Criminals, corrupt politicians and business men, drug lords and gangsters use offshore money laundering to become richer. They sneak in between loopholes and through accounting tricks. However, they rely too much on the ones facilitating the deals being made.
A leak from an anonymous source inside the Panamanian Mossack Fonseca law firm recently allowed the world to discover that seemingly credible personalities have demons in their closets, hidden in Panamá. Even if they are just the tip of the iceberg, the Panamá Papers showed the world that no one is safe from journalistic scrutiny, no matter how much they try to cover their tracks.
This is how they did it:
1. They travel to an offshore tax haven like Belize, the Bahamas or Panamá. These countries have strict rules about the client’s confidentiality. In fact, it is illegal for these banks to reveal information about their clients, even if they are being investigated for tax evasion.
2. They open an offshore bank account there. Yes, offshore accounts acquired a shady reputation, mostly because they are used to either evade taxes or launder money. However, some people use it legally because they achieve higher interests there.
3. They go to a law firm and open up a shell company. Most firms only need a passport, a driver’s license, a proof of residency or reference from any bank. After the paperwork is signed, the firm’s office will likely serve as the shell company’s address because its laws and regulations create a protective layer between the shell company and the actual owner. Shell companies almost always have a physical address in an offshore haven, which is used to hold and move cash under a corporate name. This ensures that it cannot be traced back to the owner.

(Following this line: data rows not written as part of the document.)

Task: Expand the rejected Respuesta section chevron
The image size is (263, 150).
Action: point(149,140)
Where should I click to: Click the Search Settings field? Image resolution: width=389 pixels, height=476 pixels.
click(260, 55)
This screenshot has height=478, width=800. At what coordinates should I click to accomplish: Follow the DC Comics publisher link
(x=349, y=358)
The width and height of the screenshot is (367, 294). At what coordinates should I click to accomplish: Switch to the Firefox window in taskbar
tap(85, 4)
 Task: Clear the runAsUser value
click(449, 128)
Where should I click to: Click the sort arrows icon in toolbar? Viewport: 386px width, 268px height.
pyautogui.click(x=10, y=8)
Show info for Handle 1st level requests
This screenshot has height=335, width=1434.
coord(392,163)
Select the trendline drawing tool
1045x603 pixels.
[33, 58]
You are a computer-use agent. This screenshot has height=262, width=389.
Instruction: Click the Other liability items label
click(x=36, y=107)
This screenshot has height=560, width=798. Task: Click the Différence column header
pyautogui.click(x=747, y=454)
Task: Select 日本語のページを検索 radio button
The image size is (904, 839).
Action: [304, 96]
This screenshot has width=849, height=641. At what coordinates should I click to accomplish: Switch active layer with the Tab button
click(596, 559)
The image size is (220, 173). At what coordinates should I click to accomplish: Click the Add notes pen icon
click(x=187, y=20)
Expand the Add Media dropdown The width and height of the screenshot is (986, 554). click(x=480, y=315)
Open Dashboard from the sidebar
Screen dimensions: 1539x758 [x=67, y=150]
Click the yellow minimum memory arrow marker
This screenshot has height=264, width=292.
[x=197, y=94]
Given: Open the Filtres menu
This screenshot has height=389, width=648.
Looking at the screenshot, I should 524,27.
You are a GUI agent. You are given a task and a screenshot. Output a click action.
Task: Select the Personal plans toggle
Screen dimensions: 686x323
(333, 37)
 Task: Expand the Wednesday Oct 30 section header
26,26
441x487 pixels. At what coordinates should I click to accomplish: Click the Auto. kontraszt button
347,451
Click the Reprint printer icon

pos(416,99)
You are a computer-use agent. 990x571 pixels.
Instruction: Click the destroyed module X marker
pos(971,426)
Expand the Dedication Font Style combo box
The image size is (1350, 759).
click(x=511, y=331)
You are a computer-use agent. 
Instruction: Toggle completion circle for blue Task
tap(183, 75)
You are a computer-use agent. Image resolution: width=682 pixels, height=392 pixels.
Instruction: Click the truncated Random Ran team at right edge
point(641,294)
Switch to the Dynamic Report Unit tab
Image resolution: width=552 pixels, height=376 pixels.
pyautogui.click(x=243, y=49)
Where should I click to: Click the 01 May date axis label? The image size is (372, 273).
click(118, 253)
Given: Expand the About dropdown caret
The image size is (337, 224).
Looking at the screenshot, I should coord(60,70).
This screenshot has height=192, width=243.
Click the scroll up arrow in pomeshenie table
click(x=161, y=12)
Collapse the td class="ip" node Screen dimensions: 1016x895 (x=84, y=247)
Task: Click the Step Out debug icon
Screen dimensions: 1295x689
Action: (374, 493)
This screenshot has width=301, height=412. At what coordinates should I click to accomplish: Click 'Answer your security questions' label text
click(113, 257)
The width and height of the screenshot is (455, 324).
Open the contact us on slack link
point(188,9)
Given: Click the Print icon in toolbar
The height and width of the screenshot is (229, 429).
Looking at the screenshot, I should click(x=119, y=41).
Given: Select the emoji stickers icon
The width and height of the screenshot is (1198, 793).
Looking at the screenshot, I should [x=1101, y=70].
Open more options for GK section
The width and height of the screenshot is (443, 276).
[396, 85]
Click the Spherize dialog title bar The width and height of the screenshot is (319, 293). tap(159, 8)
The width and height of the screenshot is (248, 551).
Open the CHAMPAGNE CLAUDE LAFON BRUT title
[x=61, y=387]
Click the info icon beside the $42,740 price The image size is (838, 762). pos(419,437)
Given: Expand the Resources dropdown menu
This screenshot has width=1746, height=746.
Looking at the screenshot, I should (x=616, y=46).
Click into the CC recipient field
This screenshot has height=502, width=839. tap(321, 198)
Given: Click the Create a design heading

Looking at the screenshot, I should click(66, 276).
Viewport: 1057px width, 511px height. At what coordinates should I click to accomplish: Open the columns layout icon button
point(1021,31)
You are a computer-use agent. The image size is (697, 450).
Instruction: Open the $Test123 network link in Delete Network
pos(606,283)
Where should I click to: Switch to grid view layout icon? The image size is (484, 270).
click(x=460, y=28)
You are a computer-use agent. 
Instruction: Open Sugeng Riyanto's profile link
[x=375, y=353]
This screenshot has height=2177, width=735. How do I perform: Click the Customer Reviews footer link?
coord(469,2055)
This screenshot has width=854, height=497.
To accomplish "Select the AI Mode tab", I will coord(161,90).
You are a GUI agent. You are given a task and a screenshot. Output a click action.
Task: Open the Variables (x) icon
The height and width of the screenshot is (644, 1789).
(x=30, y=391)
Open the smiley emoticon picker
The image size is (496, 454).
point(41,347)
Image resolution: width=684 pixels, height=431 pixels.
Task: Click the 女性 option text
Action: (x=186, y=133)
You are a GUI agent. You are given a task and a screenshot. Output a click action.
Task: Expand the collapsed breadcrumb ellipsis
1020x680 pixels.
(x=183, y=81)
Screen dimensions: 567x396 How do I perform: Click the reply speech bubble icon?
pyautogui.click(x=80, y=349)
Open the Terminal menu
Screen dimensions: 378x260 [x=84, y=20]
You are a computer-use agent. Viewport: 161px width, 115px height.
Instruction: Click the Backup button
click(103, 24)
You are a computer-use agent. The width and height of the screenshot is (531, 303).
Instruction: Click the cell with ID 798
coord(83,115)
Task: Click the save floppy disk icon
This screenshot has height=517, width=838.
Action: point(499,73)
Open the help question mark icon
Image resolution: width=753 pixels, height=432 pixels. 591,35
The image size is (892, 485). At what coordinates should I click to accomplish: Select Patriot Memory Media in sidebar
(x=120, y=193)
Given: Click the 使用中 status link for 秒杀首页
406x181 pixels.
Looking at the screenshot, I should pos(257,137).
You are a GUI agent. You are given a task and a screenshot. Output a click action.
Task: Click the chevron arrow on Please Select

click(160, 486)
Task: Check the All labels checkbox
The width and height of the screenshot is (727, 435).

4. They open up a bank account for the shell. After all, why hiding money offshore if you can’t spend it, right? There is an array of possibilities to choose from, like the Cayman Islands, Monaco, Andorra or Switzerland, which is the top choice.
5. They spend the money on assets. The money is disguised as the assets of that specific shell company. So, if they want to buy a new house in their home country but don’t want it traced back to them, no problem! They just move the cash to the shell’s bank account and make the purchase. Companies need assets, right? Now, the house belongs to their new shell company and no one knows they own it. They can do this with houses, properties, cars, planes, etc.
6. The law firm is the agent. They act as a confidential front for the shell company and all its assets, protecting them from the law of their home countries. They mostly never give up the names of their clients and help them setting up a network of several shell companies, if the client has a lot of assets. If the clients are concerned about being investigated by the international authorities, they can buy a “shelf” company instead: old shell companies, made especially so that they appear to be established corporations with solid track records.